1 cup dry Great Northern Beans
1 quart water
(You can substitute this with canned beans, but I like dry better)
½ t. salt
¼ t. onion powder
¼ t. garlic powder
¼ t. basil
1 small onion chopped
1 clove garlic chopped
1 T. Margarine
2 carrots sliced
1 potato diced
¼ t. basil
2 cups vegetable broth (I use the bullion kind)
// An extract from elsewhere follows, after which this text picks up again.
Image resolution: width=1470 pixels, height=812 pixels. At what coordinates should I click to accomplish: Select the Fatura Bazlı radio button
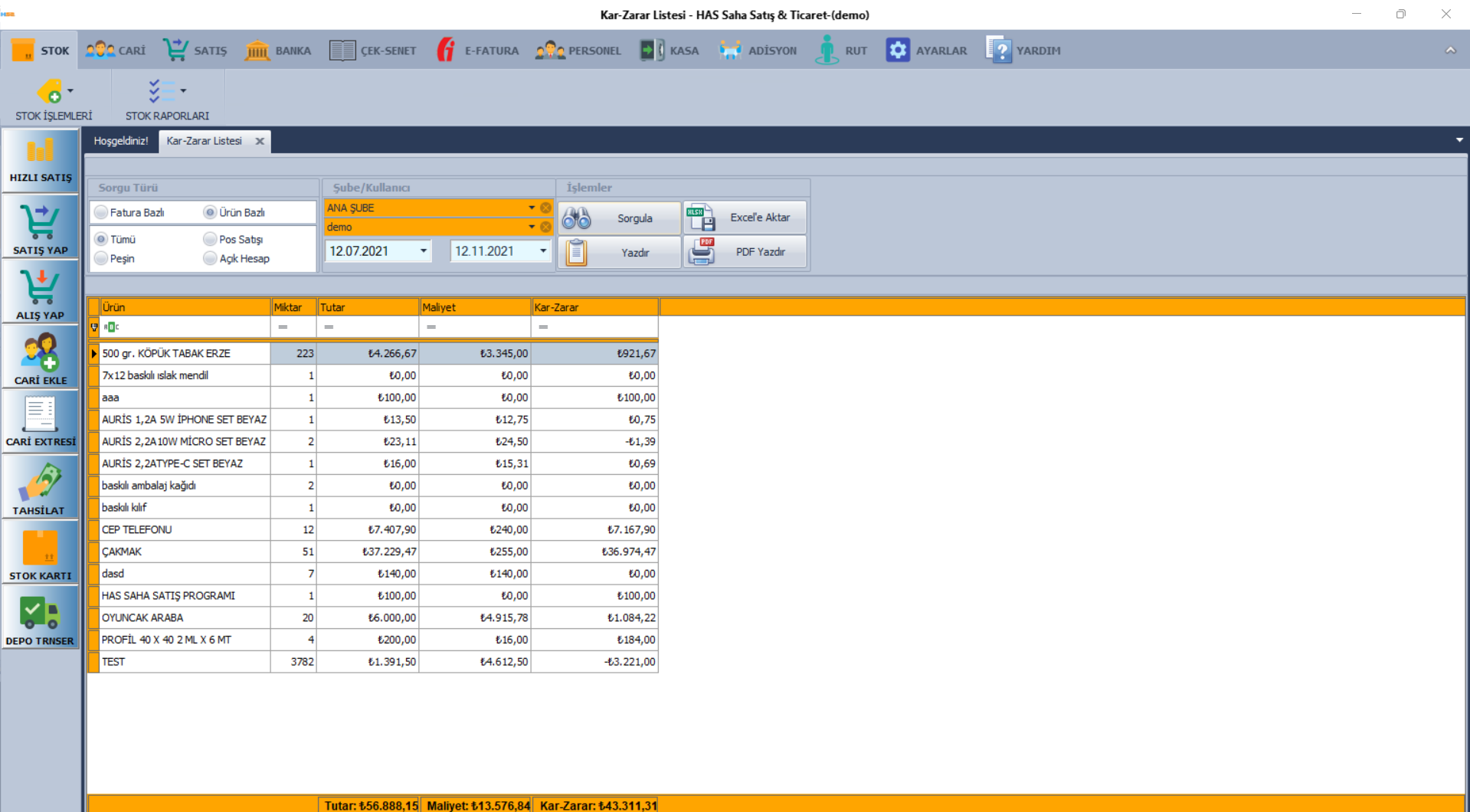click(101, 212)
¼ cup chopped ham (or bacon) - optional
2 T. Sour Cream
Salt and Pepper
Place beans and water in large pan, bring to a boil and let boil for 2 minutes. Let sit for an hour. Drain beans and replace with another quart of water. Cook for 1-2 hours on medium heat just so they are simmering (boiling causes skins to burst) or until beans are soft. You don’t want the water to boil off, so check and add water if needed. You don’t want to stir them too much or it will break the skins. You want to have a thick water when done. Add onion powder, garlic powder, basil, and salt to beans, and let them sit an hour to soak up the flavor.
Sauté onion and garlic in margarine until they start to brown. Add broth, carrots, basil and potatoes. Cook until potatoes start to soften. Add beans and ham. Stir gently. Stir in sour cream, but don’t let it boil, it separates the dairy and the oil. Salt and pepper to taste.